WHAT YOU WILL DO:
Reproduce exactly the lines below, from the first one through the line containing "Task: Click the 周六09-02 row label", and omit any pictures.

GIVEN ENTRIES:
○ ○ ○ ○ ○

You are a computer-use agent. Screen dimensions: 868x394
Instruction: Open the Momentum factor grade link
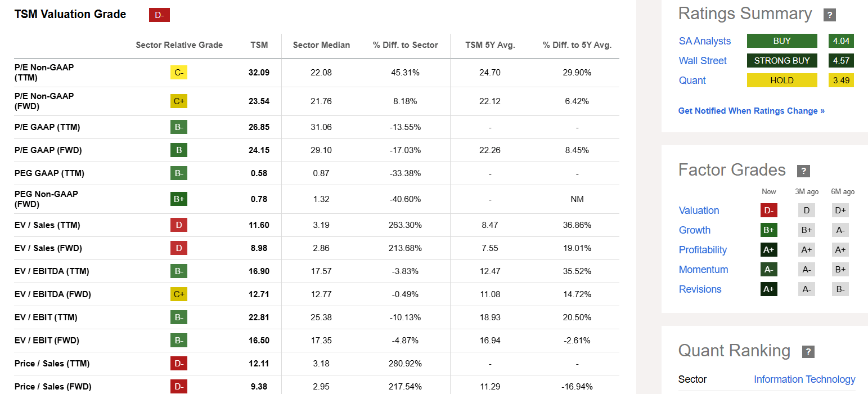pyautogui.click(x=703, y=270)
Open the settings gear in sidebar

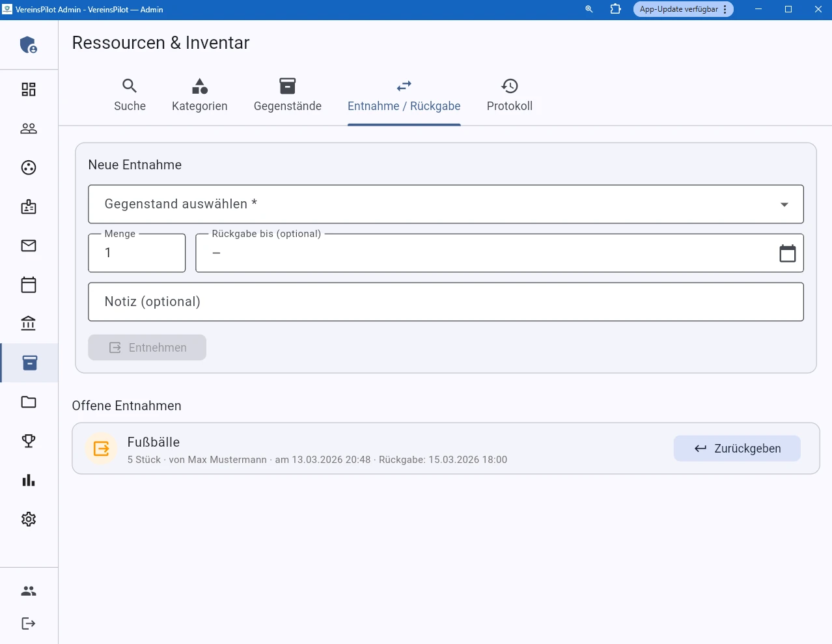tap(29, 519)
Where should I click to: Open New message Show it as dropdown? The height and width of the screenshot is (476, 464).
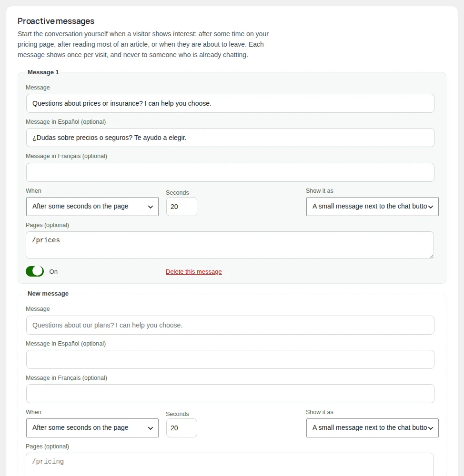coord(372,428)
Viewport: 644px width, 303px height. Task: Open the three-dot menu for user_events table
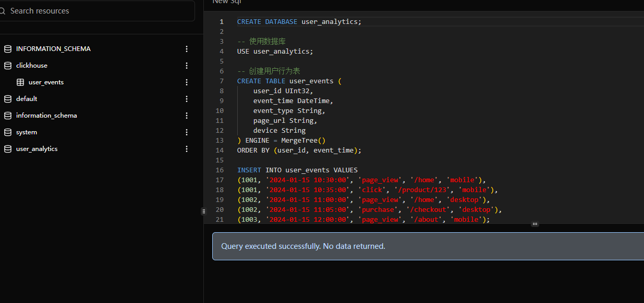pyautogui.click(x=187, y=82)
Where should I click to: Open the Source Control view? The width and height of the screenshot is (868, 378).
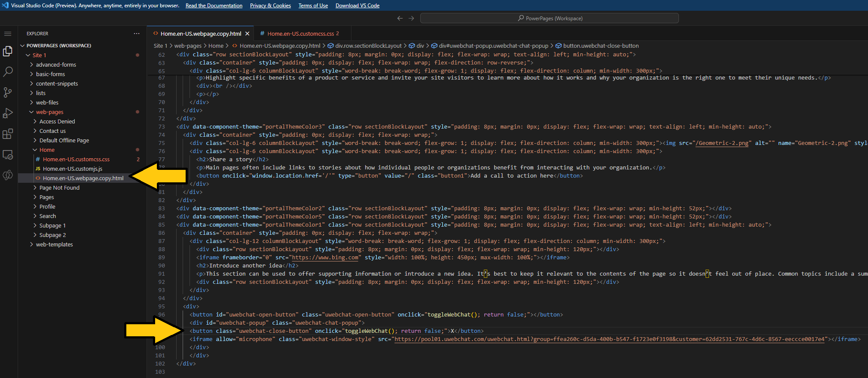tap(8, 92)
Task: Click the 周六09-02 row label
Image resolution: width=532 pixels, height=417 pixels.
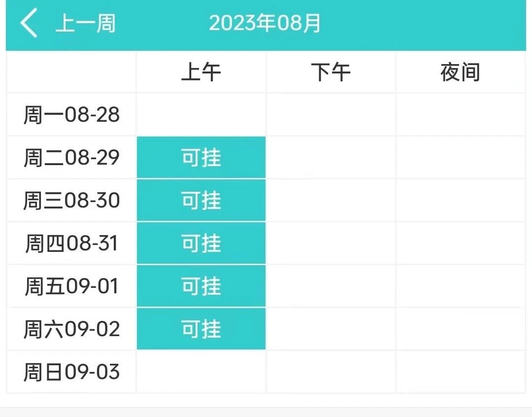Action: point(71,329)
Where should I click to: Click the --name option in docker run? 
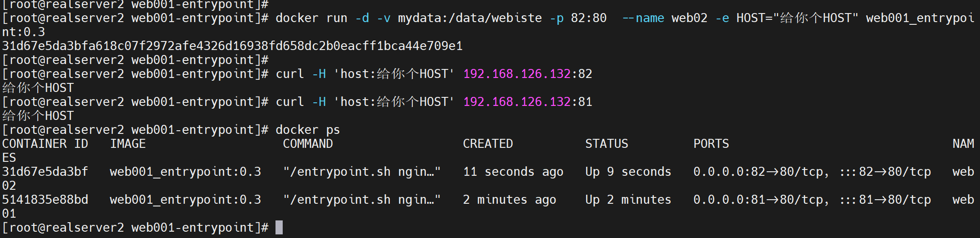(643, 18)
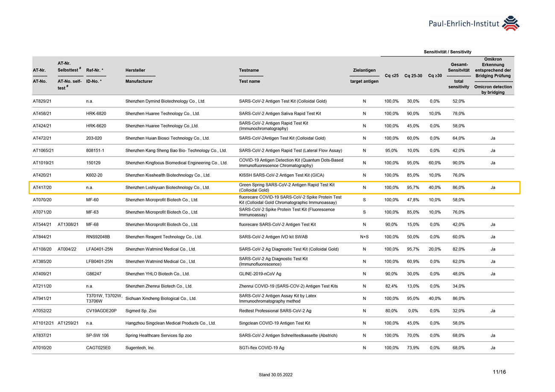Click the Hersteller Manufacturer column header
The image size is (555, 392).
[139, 75]
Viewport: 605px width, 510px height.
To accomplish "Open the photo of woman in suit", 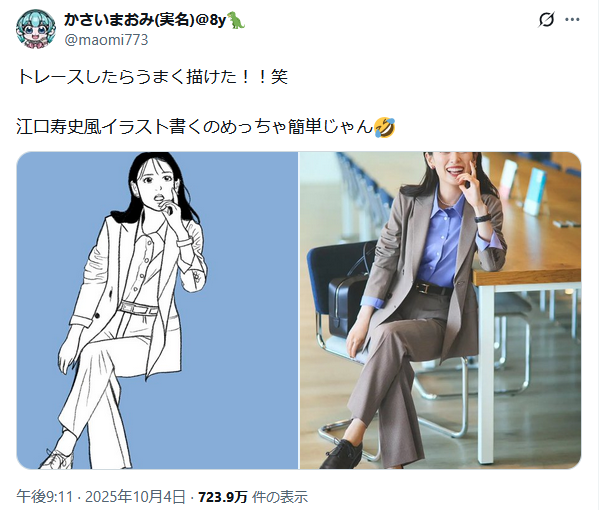I will 440,310.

○ ○ ○ ○ ○

YOUR SOLUTION:
You are a computer-use agent. Screen dimensions: 868x394
Instruction: Open the Momentum factor grade link
pyautogui.click(x=703, y=270)
Open the settings gear in sidebar

tap(29, 519)
Where should I click to: Open New message Show it as dropdown? The height and width of the screenshot is (476, 464).
coord(372,428)
Viewport: 644px width, 303px height. Task: Open the three-dot menu for user_events table
pyautogui.click(x=187, y=82)
Where should I click to: Open the Source Control view? The width and height of the screenshot is (868, 378).
tap(8, 92)
Task: Click the 周六09-02 row label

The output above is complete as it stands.